▶ **Written task**
How many lines in the entries below contain the string "hate"? Reply with the number alone.

▶ **Data records**
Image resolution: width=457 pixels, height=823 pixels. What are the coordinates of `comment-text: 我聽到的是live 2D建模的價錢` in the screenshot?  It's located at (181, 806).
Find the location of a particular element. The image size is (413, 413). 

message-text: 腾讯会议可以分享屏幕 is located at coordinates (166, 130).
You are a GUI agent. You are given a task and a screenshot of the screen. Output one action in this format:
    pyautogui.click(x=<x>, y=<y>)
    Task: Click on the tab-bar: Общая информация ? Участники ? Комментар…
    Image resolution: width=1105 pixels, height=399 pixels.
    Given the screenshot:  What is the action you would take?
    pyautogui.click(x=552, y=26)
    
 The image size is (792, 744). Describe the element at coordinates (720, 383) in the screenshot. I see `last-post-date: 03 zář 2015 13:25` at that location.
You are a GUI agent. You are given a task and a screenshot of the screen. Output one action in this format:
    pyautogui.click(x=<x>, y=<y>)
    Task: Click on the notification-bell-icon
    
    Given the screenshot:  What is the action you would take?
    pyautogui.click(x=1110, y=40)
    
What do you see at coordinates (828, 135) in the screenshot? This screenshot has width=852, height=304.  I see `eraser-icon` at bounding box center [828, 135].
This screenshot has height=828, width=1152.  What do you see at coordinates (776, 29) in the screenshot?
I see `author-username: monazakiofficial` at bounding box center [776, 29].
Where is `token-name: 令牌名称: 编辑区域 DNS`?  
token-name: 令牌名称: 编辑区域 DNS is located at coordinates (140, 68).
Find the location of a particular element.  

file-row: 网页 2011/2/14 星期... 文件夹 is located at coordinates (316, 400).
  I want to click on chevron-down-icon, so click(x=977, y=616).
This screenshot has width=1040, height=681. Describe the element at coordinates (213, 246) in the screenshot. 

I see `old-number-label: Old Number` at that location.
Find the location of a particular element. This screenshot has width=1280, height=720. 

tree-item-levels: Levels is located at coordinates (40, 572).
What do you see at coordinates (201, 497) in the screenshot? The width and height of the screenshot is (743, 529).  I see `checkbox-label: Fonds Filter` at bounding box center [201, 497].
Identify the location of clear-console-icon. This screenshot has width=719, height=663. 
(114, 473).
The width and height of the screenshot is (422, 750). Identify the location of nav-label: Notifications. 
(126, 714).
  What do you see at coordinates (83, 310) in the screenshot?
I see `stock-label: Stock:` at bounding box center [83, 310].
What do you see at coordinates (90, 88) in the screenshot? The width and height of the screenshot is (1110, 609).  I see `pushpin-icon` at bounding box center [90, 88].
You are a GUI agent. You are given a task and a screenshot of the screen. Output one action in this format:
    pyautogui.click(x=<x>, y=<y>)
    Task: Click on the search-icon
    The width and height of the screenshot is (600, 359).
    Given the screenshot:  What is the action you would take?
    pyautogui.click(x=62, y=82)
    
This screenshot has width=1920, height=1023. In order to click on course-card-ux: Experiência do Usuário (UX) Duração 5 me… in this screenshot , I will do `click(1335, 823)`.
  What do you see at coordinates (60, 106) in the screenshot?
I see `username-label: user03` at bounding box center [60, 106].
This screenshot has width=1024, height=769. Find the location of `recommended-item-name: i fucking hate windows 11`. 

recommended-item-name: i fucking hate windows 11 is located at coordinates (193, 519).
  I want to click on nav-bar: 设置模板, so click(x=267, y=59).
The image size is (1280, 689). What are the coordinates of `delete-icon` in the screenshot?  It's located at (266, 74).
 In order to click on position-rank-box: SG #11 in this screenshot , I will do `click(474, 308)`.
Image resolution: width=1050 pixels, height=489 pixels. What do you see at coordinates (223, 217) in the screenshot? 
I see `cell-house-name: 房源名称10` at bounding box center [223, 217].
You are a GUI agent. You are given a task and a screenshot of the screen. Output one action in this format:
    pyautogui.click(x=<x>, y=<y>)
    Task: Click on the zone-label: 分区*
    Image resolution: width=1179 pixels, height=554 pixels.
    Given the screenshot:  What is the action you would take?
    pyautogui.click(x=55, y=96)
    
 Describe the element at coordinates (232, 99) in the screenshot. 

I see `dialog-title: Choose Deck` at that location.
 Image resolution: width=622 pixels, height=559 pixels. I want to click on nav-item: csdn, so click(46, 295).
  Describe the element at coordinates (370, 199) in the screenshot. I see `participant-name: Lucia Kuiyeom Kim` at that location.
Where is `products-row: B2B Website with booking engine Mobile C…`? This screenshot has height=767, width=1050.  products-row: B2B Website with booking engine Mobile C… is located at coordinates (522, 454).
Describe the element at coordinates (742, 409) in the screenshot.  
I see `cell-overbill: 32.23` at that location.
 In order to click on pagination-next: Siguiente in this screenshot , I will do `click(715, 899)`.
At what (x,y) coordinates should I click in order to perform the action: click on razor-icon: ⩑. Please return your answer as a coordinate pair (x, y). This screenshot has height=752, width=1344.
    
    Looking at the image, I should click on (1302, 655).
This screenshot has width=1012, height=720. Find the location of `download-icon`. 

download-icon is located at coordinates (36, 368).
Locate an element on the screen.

▶ **Written answer**
2